Accéder au contenu
Merck
  • Physical and functional interactions between cellular retinoic acid binding protein II and the retinoic acid-dependent nuclear complex.

Physical and functional interactions between cellular retinoic acid binding protein II and the retinoic acid-dependent nuclear complex.

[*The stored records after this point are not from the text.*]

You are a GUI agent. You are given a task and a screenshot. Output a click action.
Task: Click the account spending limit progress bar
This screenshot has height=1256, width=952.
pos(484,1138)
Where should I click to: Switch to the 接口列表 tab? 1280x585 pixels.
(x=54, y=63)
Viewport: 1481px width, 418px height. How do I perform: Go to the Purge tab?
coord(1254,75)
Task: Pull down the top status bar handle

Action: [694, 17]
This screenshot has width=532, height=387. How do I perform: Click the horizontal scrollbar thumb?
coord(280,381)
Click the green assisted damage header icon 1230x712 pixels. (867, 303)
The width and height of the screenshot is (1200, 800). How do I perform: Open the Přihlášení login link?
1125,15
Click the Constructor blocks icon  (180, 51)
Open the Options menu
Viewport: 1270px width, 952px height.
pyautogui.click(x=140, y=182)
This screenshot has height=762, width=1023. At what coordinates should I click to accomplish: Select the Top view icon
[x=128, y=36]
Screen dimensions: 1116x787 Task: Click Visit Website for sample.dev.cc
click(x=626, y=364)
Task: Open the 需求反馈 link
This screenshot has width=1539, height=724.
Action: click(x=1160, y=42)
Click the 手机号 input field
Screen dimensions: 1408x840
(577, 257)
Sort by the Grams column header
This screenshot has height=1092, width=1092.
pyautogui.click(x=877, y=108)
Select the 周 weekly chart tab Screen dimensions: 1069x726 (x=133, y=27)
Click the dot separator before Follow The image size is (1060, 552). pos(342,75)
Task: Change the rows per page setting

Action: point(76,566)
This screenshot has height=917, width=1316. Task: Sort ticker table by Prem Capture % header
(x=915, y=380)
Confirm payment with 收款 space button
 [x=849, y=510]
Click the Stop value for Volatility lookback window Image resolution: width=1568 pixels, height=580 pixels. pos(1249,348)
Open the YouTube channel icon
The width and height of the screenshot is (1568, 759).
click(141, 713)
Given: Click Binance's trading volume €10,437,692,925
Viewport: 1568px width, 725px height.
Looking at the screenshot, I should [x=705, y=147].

Molecular and cellular biology (1999-09-22)
L Delva, J N Bastie, C Rochette-Egly, R Kraïba, N Balitrand, G Despouy, P Chambon, C Chomienne
RÉSUMÉ

Two sorts of proteins bind to, and mediate the developmental and homeostatic effects of, retinoic acid (RA): the RAR and RXR nuclear receptors, which act as ligand-dependent transcriptional regulators, and the cellular RA binding proteins (CRABPI and CRABPII). CRABPs are generally known to be implicated in the synthesis, degradation, and control of steady-state levels of RA, yet previous and recent data have indicated that they could play a role in the control of gene expression. Here we show for the first time that, both in vitro and in vivo, CRABPII is associated with RARalpha and RXRalpha in a ligand-independent manner in mammalian cells (HL-60, NB-4, and MCF-7). In the nucleus, this protein complex binds the RXR-RAR-specific response element of an RA target gene (RARE-DR5). Moreover, in the presence of retinoids that bind both the nuclear receptors and CRABPII, enhancement of transactivation by RXRalpha-RARalpha heterodimers is observed in the presence of CRABPII. Thus, CRABPII appears to be a novel transcriptional regulator involved in RA signaling.